Senin, 11 Juni 2007

The Spirit of the Lord, §9: Corpus Christi

The ekklesia is the corporate body of Christ, the communal fellowship of those who participate in the historical being of God in Jesus Christ (Eph. 1:23). As the “body of Christ,” we are then called to “bear fruit for God” (Rom. 7:4). The church, according to Paul, is the “body of Christ” not because the distinction between Christ’s body and our body has been eclipsed—in fact, just the opposite. The particular body of Christ and the universal body of Christ are as strictly differentiated as the particular mission of Christ and the universal mission of the church: Jesus the Messiah completed in his particular body the unique and exclusive event of reconciliation, which then frees humanity to become the universal body of those reconciled to God. The ekklesia is in no way an extension of the incarnation; rather, the ekklesia depends wholly upon the unassimilable event of divine grace made manifest in the incarnate Son of God. The church is the corpus Christi only as those who receive their embodied identity as the communio sanctorum from the risen Lord.

We are the “body of Christ” only because Christ alone gave up his body “for us and for our salvation.” We are new creatures, because in Christ, God bore our old identity and bore it away on the cross. We pray with confidence, because Christ is the gracious mediator between us and the Father (Heb. 7:25). We “go on toward perfection” (Heb. 6:1), because Christ has already gone ahead of us and been perfected as the source of our salvation (Heb. 5:9). Only because Jesus Christ is the salvator mundi—the savior of the world—can the world rest in the assurance of its salvation. Only because Jesus was raised from the dead can we now have hope for our own resurrection.
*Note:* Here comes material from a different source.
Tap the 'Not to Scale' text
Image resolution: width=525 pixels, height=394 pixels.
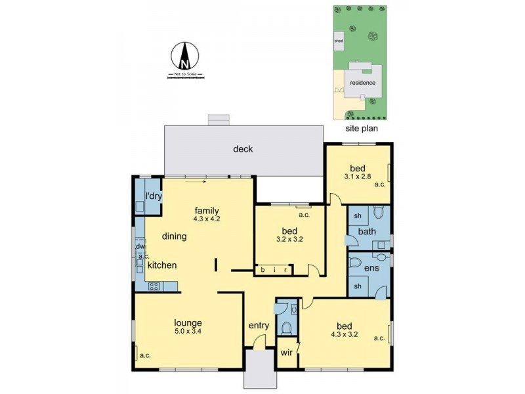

Only because Jesus Christ is the “one who sanctifies” are we able to be “those who are sanctified” in the power of the Spirit (Heb. 2:11). Only because the Crucified One “is our peace” (Eph. 2:14) can we become the cruciform community of peace. Only because God elected in Jesus Christ to be rejected in our place are we free from God’s rejection of us. Only because God elected in Jesus Christ to be accepted in our place are we free for God’s acceptance of us and for our response of faithful obedience. Out of this divine event of election—in which the Son elects the cross for himself and the covenant for humanity—the church arises as the covenantal community. Out of the crucified and resurrected body of Christ, the church emerges as the cruciform body of believers, the pilgrim people seeking the resurrectional renewal of all things, the ekklesia of those awakened to “the new life of the Spirit” (Rom. 7:6). The eschatological communion of saints is thus set apart by God to embody the messianic mission through word and sacrament, to take on the sanctified shape of God’s elect in the covenant of grace.